* Task objective:
Filter the entries below, keeping every line that has the word "green".

* Provided records:
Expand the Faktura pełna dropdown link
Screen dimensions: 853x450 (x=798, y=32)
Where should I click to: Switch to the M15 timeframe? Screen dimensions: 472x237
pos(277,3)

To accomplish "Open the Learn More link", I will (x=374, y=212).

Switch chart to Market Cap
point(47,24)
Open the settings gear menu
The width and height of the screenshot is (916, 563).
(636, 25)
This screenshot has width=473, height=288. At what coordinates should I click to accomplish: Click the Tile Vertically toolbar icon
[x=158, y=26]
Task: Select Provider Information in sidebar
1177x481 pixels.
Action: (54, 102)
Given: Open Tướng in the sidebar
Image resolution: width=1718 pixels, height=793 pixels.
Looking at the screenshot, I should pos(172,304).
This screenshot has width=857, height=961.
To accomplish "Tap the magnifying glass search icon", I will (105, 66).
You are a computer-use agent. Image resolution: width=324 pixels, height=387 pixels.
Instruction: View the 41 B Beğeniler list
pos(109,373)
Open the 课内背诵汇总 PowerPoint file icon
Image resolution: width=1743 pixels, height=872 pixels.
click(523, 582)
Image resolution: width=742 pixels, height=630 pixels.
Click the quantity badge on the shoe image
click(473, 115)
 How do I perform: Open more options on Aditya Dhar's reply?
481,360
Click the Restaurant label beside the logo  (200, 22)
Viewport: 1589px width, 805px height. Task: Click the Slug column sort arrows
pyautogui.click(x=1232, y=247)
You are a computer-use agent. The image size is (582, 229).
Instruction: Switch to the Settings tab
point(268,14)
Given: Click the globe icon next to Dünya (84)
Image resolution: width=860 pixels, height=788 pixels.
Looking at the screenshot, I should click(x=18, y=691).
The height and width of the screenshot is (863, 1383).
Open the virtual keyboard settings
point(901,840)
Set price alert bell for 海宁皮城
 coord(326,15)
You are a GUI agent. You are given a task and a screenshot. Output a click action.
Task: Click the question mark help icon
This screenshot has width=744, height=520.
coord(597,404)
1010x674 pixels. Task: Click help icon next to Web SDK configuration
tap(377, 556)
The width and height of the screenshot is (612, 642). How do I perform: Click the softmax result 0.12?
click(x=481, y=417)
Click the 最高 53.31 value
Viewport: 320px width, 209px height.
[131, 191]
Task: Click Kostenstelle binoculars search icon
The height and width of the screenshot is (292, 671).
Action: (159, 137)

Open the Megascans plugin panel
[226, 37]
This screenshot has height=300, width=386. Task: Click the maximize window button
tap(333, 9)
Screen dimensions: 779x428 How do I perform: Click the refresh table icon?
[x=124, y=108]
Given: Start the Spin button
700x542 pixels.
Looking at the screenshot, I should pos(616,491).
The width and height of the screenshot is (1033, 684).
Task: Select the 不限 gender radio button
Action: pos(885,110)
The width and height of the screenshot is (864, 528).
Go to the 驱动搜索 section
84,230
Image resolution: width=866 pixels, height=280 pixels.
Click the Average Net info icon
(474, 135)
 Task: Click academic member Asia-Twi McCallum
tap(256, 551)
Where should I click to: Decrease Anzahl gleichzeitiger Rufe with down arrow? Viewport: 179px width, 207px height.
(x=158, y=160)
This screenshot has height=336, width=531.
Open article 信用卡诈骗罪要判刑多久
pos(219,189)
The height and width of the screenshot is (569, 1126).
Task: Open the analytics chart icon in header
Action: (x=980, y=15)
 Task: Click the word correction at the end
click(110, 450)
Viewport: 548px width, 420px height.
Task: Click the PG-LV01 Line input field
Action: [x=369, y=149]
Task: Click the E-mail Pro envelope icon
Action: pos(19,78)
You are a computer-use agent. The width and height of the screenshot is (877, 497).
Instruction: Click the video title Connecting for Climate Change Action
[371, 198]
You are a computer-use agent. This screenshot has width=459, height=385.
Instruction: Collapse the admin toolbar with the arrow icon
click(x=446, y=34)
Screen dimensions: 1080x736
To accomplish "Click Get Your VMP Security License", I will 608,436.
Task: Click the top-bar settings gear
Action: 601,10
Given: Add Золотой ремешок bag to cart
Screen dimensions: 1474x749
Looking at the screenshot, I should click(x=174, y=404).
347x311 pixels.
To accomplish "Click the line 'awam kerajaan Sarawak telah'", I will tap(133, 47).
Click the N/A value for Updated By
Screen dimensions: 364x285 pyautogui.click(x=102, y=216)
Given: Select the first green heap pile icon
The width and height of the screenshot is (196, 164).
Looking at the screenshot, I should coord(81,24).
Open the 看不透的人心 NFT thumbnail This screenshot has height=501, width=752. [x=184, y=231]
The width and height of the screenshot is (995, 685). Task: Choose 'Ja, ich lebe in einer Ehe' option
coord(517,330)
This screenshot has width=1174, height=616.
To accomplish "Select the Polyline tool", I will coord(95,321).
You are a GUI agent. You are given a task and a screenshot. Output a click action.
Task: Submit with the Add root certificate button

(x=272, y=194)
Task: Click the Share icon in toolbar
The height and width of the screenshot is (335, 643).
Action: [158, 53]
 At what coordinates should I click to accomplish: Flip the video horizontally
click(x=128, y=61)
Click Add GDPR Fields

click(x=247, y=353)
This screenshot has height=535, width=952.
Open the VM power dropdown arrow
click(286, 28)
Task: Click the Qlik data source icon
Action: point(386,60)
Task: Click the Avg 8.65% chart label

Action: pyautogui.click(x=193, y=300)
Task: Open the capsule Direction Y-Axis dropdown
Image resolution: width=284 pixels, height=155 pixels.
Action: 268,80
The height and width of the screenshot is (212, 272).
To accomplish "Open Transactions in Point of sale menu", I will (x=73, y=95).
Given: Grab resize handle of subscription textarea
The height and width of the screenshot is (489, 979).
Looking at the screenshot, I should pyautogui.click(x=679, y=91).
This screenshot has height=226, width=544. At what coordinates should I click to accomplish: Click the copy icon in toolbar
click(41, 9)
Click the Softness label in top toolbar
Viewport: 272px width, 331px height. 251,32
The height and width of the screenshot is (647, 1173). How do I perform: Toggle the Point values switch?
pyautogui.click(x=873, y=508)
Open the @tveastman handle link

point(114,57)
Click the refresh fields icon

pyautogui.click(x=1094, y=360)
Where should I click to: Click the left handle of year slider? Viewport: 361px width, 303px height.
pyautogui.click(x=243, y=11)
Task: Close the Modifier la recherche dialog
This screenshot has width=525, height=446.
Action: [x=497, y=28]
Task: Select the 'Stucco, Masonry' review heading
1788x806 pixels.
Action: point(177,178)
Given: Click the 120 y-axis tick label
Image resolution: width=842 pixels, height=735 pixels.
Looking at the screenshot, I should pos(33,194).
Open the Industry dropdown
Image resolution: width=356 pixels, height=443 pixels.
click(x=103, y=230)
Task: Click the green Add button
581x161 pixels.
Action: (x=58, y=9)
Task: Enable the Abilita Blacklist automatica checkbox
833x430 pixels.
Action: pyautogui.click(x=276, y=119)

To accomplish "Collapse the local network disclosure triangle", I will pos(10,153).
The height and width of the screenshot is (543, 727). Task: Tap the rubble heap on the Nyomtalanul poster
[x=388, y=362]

* Response:
Given: Select the first green heap pile icon
Task: Click the green Add button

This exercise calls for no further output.